DIRECTIONS: Edit the rows from the line with "Describe the element at coordinates (338, 384)" up to and including the last line of the rows, replacing "screenshot" with "screen capture" and changing nothing else. Leave the pictures out of your answer.
§ §
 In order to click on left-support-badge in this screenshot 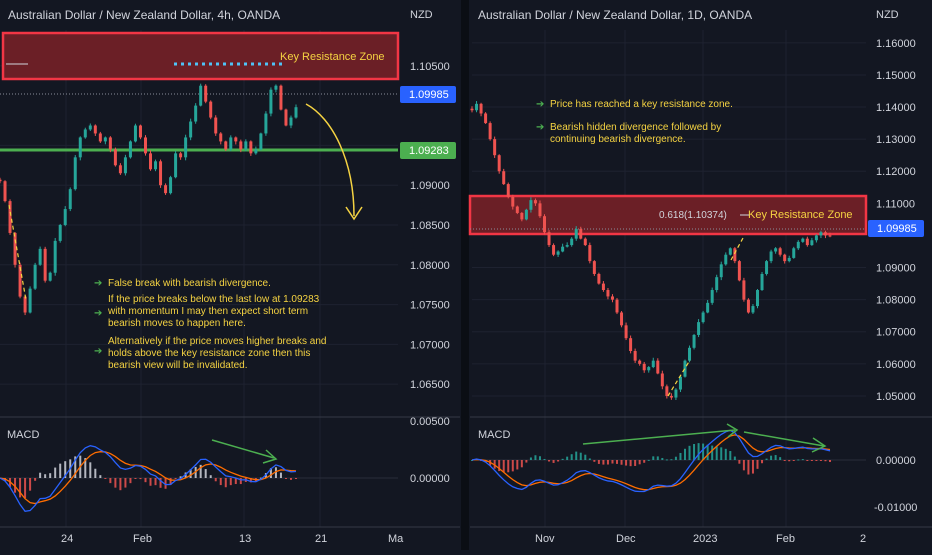, I will do `click(428, 150)`.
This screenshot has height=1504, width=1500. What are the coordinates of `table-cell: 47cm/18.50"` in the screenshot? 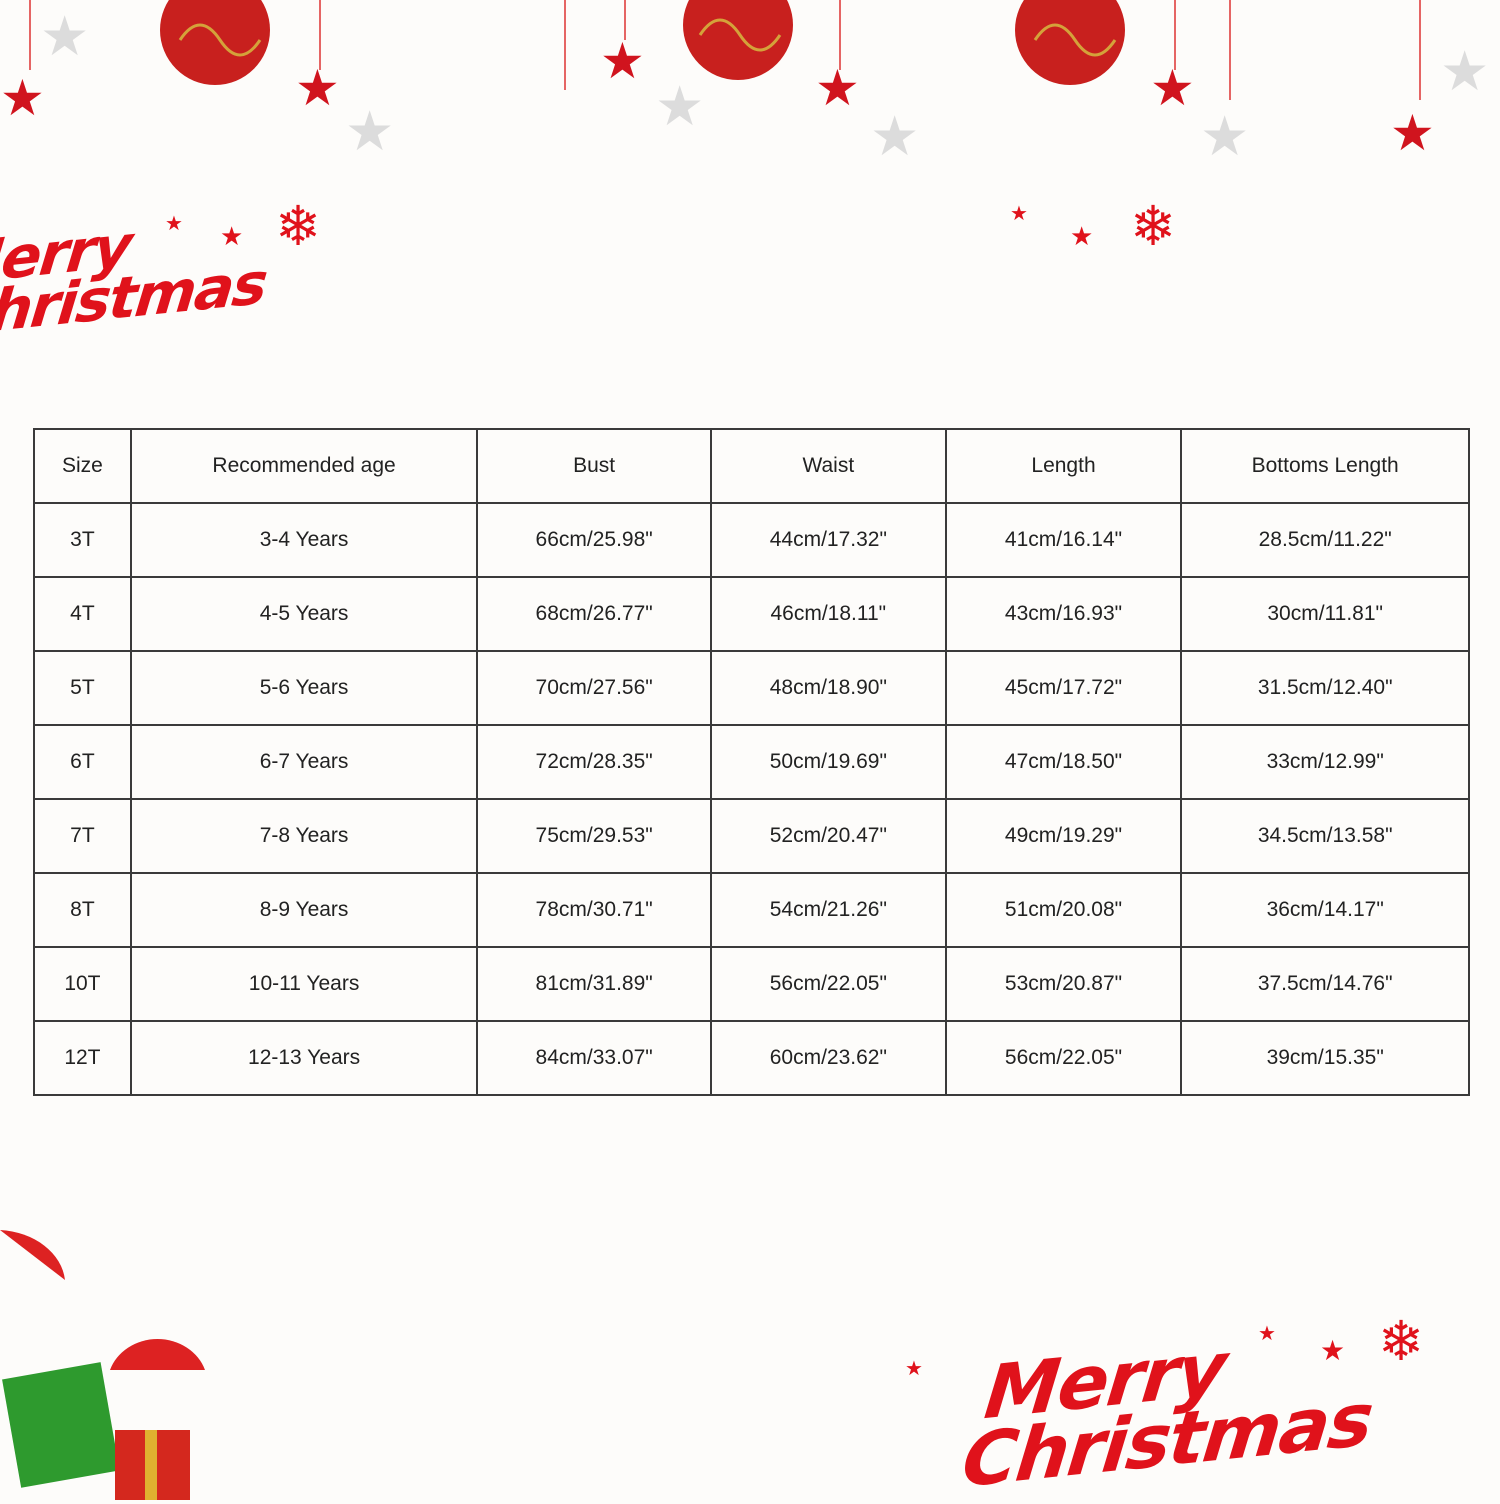 It's located at (1064, 762).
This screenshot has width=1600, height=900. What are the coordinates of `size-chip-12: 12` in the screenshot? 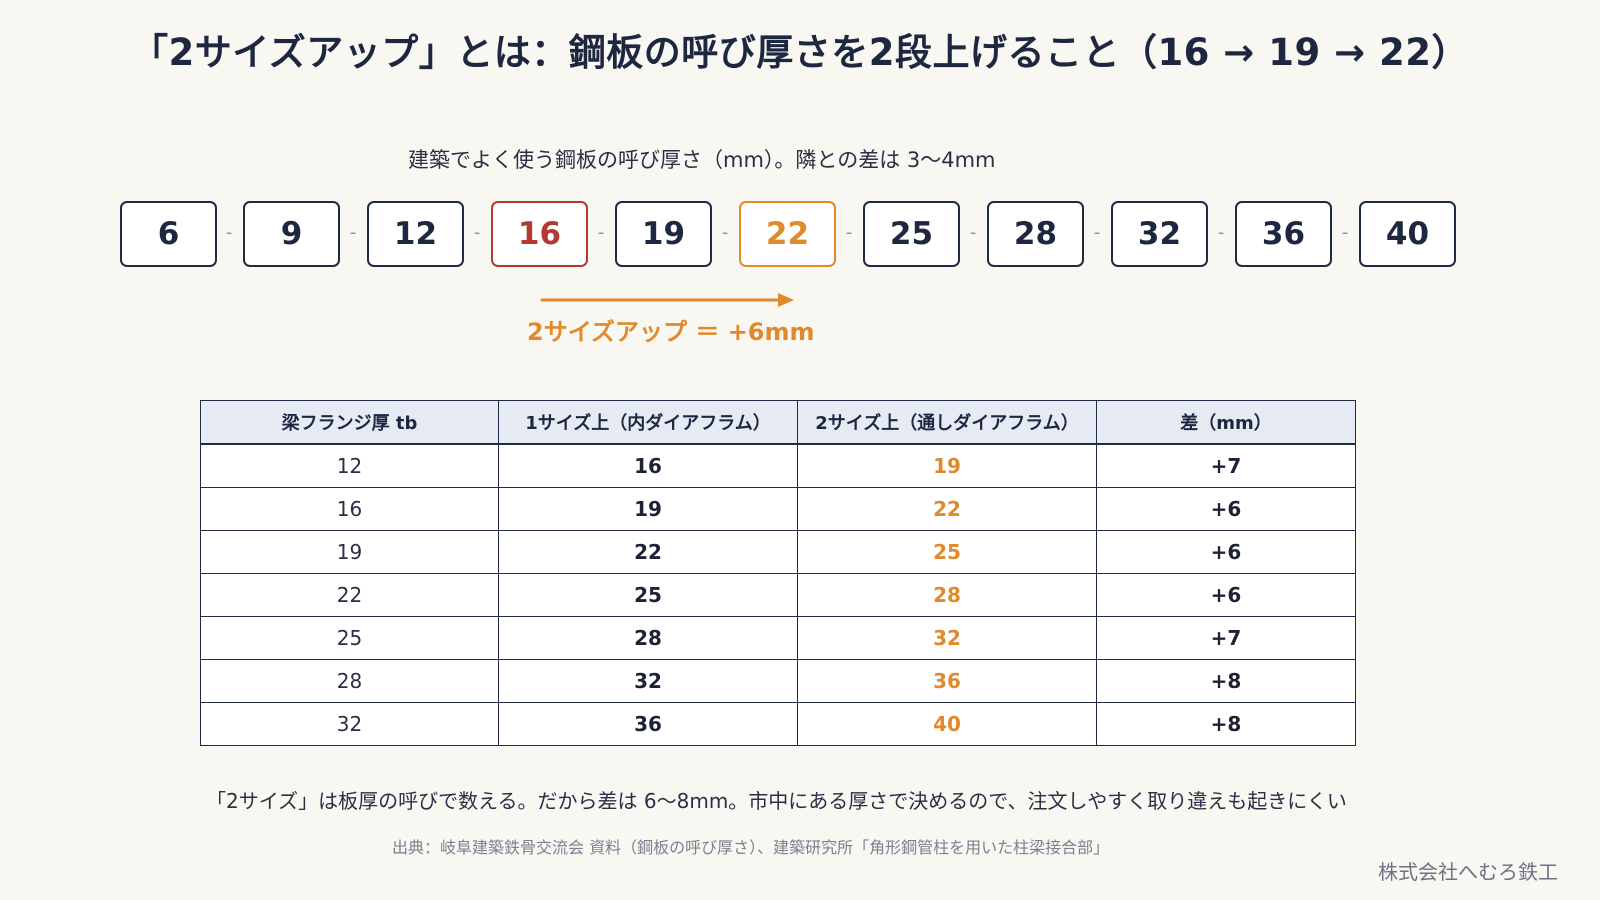 It's located at (416, 234).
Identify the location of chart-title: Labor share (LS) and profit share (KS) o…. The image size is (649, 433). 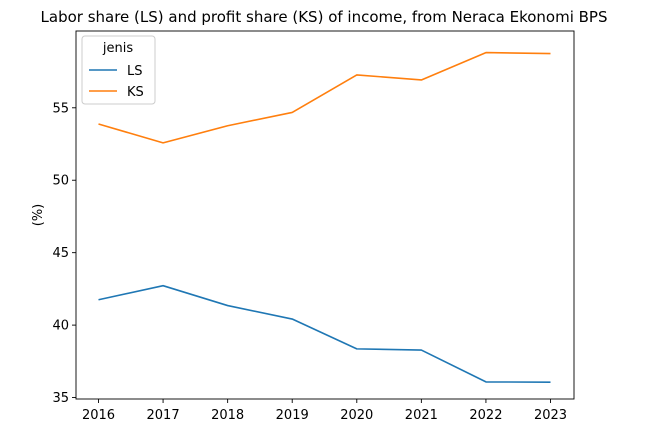
(324, 17).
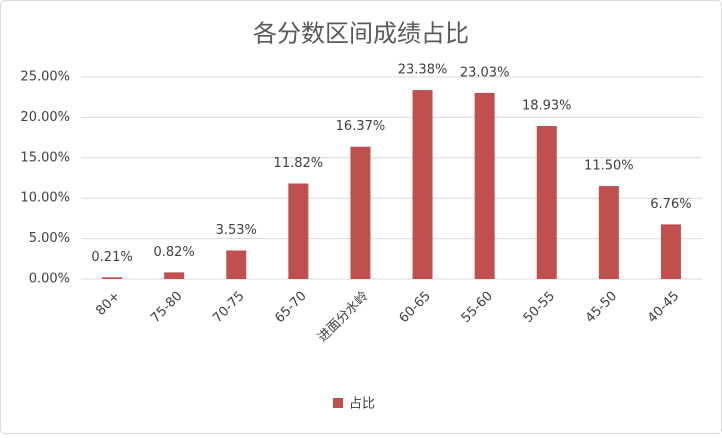  Describe the element at coordinates (338, 403) in the screenshot. I see `legend-swatch` at that location.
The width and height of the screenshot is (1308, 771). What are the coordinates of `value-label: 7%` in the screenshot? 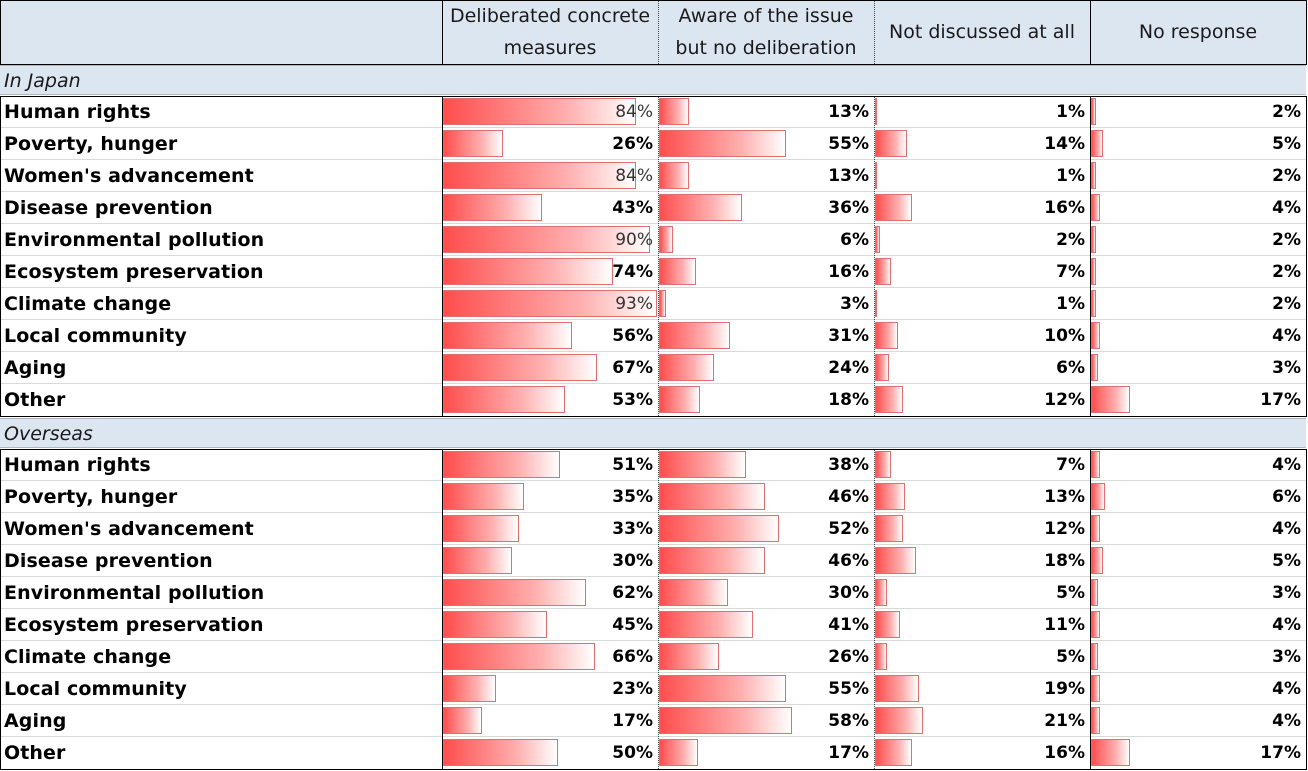 It's located at (1070, 272).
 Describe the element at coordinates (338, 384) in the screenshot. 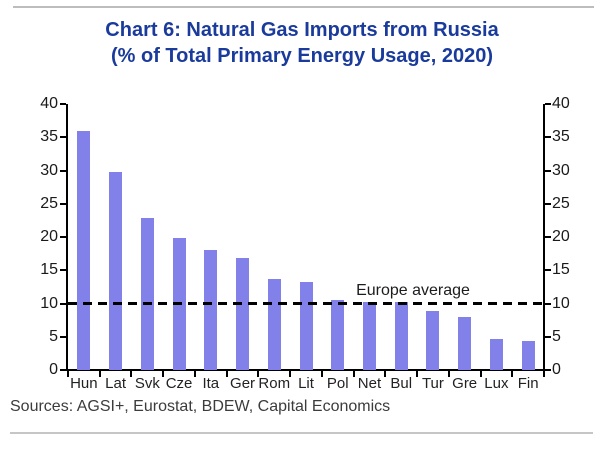

I see `x-axis-label-pol: Pol` at that location.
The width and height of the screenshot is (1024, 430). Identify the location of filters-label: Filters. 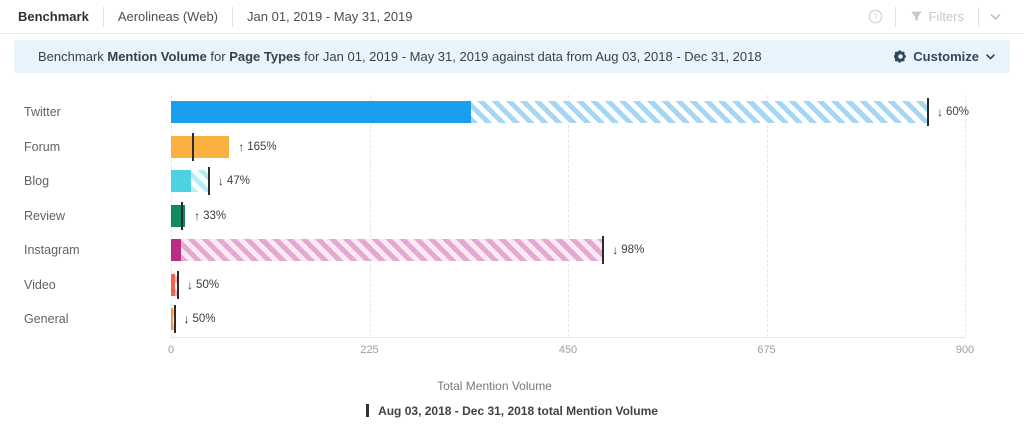
(946, 16).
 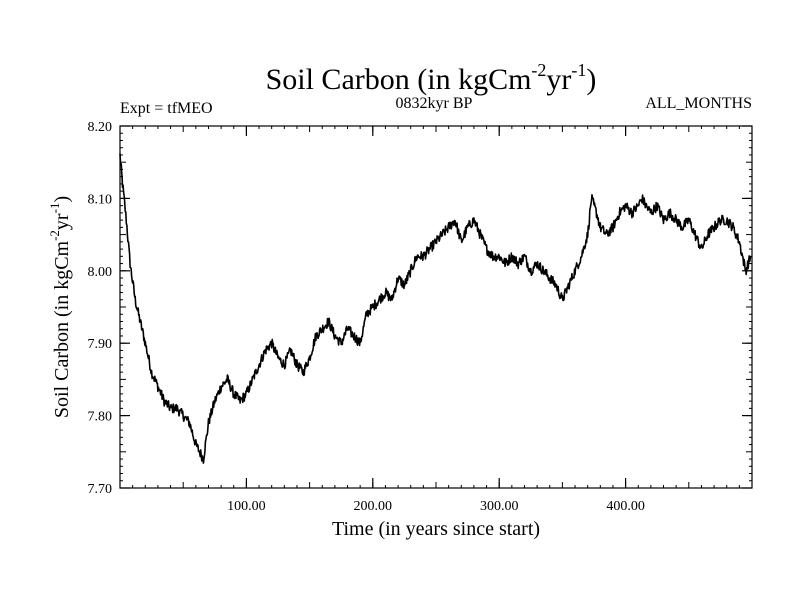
§ §
ANSWER SECTION:
 Describe the element at coordinates (338, 384) in the screen capture. 

I see `x-axis-label-pol: Pol` at that location.
The width and height of the screen capture is (1024, 430). Identify the location of filters-label: Filters. 
(946, 16).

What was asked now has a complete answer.